Retype, word for word, every line of the records below starting at the one that contains "Task: Open the ubuntu.com/pro support link" and ending at the one that contains "This screenshot has width=465, height=378."; include both of those lines and nothing more.

### RECORDS
----------------------------------------

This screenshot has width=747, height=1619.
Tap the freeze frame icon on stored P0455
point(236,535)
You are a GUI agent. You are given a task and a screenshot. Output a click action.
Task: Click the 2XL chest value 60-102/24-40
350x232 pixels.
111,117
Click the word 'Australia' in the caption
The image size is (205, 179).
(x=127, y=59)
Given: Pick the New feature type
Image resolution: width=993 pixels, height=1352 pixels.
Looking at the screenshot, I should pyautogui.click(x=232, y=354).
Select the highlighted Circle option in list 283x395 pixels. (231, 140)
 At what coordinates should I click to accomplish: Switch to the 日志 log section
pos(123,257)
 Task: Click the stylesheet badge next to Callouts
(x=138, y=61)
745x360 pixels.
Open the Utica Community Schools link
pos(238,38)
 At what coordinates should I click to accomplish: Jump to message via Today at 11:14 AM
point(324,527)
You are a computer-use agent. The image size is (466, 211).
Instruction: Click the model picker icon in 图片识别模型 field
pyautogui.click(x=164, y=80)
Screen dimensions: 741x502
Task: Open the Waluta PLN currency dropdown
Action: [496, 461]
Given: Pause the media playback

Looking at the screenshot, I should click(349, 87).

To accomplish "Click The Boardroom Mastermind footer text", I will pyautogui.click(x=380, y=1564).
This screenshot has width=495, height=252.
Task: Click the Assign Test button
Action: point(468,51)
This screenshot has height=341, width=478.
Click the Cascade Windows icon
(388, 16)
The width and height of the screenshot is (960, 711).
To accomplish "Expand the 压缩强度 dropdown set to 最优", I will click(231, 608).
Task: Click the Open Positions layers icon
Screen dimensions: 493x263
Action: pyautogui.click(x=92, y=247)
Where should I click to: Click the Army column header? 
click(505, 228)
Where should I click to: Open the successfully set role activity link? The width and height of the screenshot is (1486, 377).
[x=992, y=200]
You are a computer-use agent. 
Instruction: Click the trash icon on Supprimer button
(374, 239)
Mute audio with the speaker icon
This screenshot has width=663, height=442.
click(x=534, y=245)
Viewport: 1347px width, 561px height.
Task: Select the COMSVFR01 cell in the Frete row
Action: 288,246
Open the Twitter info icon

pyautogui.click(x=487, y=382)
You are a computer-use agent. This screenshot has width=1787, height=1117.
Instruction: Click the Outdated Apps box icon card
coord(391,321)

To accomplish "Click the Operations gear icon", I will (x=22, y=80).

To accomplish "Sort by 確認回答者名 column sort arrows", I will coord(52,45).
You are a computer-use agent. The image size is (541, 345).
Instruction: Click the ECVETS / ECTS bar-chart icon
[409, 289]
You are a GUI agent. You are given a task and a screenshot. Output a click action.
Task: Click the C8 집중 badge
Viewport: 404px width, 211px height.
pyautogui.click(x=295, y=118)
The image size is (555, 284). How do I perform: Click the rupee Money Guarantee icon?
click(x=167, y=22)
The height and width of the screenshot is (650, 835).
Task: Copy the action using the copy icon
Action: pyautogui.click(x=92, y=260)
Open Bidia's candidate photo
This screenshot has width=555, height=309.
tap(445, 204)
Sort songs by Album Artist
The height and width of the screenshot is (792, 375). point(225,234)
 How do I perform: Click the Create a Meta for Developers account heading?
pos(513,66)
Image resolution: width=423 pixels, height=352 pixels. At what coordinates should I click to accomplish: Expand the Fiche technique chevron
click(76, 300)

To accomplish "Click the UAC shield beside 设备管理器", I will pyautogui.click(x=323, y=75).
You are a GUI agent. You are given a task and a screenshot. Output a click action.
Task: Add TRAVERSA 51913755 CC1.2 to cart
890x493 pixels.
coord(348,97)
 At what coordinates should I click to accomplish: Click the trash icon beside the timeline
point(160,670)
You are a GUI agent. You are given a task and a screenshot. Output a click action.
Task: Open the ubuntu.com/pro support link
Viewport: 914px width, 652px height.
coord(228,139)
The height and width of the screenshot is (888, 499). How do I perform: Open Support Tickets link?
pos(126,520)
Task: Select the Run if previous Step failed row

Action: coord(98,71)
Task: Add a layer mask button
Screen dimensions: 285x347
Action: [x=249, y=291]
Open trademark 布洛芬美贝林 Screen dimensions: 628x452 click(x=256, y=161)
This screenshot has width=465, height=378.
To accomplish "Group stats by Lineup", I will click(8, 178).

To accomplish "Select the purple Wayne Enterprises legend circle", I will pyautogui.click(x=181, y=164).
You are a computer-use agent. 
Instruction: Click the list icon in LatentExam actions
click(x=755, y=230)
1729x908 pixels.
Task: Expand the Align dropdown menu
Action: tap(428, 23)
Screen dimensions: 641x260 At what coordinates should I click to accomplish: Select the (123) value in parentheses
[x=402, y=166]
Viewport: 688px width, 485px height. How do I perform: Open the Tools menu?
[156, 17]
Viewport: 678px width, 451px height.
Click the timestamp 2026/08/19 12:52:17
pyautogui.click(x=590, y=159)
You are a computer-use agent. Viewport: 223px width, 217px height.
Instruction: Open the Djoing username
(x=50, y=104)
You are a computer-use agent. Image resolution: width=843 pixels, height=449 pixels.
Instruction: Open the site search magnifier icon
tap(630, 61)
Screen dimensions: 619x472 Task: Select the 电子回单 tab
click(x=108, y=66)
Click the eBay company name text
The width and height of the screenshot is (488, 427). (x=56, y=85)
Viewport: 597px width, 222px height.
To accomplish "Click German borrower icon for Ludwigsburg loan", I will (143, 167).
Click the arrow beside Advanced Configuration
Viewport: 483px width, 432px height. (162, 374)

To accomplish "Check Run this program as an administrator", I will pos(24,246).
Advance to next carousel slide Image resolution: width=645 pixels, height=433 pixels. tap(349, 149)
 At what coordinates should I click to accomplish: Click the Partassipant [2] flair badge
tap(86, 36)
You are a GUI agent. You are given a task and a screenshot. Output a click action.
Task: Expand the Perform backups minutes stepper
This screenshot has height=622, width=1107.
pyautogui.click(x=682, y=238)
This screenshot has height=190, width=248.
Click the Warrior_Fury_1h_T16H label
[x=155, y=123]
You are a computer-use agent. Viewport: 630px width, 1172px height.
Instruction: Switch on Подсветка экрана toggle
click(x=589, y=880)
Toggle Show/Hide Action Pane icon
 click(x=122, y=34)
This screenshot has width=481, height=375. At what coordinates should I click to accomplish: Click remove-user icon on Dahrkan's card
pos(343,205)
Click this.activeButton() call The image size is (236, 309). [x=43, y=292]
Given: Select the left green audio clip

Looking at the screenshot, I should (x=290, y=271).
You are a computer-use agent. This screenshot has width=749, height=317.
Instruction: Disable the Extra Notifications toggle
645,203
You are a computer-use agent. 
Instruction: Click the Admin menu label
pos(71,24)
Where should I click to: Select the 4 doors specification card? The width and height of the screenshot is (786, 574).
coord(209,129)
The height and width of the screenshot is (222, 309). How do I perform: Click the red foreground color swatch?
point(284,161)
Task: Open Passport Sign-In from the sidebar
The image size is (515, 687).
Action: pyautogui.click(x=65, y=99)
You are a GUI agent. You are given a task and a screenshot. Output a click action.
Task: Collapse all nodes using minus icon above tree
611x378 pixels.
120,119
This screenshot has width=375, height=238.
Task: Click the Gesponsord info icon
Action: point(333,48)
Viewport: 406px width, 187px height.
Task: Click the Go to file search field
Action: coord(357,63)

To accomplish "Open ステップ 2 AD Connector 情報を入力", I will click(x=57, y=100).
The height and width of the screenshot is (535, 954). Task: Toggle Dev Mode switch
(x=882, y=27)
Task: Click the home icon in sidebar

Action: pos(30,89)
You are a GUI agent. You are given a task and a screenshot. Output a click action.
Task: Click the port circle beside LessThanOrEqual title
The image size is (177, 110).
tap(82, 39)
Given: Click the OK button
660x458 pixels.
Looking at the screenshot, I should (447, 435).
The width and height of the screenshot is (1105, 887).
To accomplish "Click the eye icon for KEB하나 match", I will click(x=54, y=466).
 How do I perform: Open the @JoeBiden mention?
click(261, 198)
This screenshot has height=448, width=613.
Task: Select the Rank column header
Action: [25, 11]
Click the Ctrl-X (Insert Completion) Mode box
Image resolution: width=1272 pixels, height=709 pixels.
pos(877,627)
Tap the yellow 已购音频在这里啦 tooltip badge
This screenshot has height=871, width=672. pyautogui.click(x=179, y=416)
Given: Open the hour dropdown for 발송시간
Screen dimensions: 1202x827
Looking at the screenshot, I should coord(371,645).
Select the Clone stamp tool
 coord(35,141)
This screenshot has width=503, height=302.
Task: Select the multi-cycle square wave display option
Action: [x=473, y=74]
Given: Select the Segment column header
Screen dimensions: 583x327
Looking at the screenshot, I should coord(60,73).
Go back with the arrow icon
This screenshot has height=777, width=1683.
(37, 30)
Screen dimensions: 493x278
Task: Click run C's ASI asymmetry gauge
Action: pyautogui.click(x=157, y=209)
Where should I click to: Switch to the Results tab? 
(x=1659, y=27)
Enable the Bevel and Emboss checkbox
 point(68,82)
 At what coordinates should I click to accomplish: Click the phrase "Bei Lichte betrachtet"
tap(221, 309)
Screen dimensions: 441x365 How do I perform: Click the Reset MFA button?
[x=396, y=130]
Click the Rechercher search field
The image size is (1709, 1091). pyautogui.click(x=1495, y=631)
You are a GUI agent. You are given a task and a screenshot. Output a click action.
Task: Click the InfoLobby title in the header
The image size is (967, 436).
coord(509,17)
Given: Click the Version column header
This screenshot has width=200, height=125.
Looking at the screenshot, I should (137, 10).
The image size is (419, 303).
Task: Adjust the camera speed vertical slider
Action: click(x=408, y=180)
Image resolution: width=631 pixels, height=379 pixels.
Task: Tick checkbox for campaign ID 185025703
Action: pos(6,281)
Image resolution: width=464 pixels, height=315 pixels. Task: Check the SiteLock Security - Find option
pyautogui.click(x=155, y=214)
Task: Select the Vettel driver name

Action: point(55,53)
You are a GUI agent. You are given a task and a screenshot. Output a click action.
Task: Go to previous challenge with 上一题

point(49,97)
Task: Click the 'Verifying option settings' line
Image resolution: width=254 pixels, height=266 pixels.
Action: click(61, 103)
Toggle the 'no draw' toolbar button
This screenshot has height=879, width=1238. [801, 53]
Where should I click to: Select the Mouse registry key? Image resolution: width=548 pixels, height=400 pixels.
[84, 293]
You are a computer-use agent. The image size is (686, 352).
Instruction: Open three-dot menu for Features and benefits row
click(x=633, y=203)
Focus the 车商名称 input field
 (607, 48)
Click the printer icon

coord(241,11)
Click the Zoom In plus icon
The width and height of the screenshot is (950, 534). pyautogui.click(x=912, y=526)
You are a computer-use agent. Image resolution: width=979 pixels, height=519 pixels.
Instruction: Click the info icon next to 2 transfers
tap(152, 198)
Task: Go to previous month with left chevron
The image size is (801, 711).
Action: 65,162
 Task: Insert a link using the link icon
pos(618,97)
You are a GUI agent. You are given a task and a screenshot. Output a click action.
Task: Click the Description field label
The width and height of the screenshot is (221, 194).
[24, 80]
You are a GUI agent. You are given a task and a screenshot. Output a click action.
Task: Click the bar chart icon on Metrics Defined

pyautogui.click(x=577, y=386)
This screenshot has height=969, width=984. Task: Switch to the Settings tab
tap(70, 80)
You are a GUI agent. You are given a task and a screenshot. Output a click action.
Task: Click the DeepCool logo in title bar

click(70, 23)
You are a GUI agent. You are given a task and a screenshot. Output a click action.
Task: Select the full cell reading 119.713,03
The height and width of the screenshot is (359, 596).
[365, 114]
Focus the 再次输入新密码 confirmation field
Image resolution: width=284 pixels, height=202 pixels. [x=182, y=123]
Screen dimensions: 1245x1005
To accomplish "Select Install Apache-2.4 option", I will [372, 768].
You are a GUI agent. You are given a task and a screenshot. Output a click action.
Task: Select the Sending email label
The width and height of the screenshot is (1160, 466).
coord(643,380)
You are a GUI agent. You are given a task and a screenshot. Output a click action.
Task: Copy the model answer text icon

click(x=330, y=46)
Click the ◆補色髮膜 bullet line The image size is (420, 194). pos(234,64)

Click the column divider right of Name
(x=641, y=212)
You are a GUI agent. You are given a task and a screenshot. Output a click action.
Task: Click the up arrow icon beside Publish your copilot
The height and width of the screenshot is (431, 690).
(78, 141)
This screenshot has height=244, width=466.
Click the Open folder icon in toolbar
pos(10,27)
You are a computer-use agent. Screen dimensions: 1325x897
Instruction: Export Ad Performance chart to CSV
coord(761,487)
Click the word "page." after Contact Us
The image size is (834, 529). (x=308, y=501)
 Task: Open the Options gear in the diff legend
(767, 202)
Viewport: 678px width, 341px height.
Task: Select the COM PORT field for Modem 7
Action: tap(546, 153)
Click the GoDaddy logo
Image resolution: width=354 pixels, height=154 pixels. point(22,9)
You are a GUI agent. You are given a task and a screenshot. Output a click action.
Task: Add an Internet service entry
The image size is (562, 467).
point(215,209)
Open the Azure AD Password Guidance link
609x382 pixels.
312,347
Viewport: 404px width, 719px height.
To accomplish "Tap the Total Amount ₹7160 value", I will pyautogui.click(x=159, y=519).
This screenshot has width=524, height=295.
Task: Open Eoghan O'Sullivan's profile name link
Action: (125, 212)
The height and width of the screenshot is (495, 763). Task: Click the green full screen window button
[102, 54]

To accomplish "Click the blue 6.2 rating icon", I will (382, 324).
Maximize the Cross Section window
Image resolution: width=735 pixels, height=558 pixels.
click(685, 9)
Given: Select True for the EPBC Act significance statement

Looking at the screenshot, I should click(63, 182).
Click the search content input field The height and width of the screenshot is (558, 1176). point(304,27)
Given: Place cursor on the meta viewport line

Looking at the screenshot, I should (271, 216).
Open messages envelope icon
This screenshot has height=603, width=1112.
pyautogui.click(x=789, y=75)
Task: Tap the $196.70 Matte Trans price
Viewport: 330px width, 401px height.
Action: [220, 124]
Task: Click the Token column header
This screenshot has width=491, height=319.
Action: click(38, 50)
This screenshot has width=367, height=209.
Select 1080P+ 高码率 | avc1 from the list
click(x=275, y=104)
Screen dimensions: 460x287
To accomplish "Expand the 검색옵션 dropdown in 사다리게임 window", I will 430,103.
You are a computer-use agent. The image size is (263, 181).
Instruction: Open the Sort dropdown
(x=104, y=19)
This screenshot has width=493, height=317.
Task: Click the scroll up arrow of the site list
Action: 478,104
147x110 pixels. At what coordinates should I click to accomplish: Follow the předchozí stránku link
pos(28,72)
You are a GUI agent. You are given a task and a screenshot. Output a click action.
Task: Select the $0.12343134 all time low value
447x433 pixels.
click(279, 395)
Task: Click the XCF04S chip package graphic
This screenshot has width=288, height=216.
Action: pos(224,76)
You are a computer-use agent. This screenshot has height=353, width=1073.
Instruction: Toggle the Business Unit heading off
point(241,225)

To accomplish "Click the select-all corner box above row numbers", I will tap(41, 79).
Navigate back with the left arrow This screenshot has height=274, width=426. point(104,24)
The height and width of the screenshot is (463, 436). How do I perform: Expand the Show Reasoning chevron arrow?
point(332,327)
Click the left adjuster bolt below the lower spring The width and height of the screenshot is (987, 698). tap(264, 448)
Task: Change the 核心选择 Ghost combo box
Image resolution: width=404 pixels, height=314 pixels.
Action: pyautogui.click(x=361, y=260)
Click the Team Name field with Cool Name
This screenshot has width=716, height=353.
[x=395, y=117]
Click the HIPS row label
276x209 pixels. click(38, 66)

----------------------------------------

### SOLUTION TO THE EXERCISE
Task: Open the ubuntu.com/pro support link
Viewport: 914px width, 652px height.
coord(228,139)
The height and width of the screenshot is (888, 499). How do I perform: Open Support Tickets link?
pos(126,520)
Task: Select the Run if previous Step failed row

Action: coord(98,71)
Task: Add a layer mask button
Screen dimensions: 285x347
Action: [x=249, y=291]
Open trademark 布洛芬美贝林 Screen dimensions: 628x452 click(x=256, y=161)
This screenshot has width=465, height=378.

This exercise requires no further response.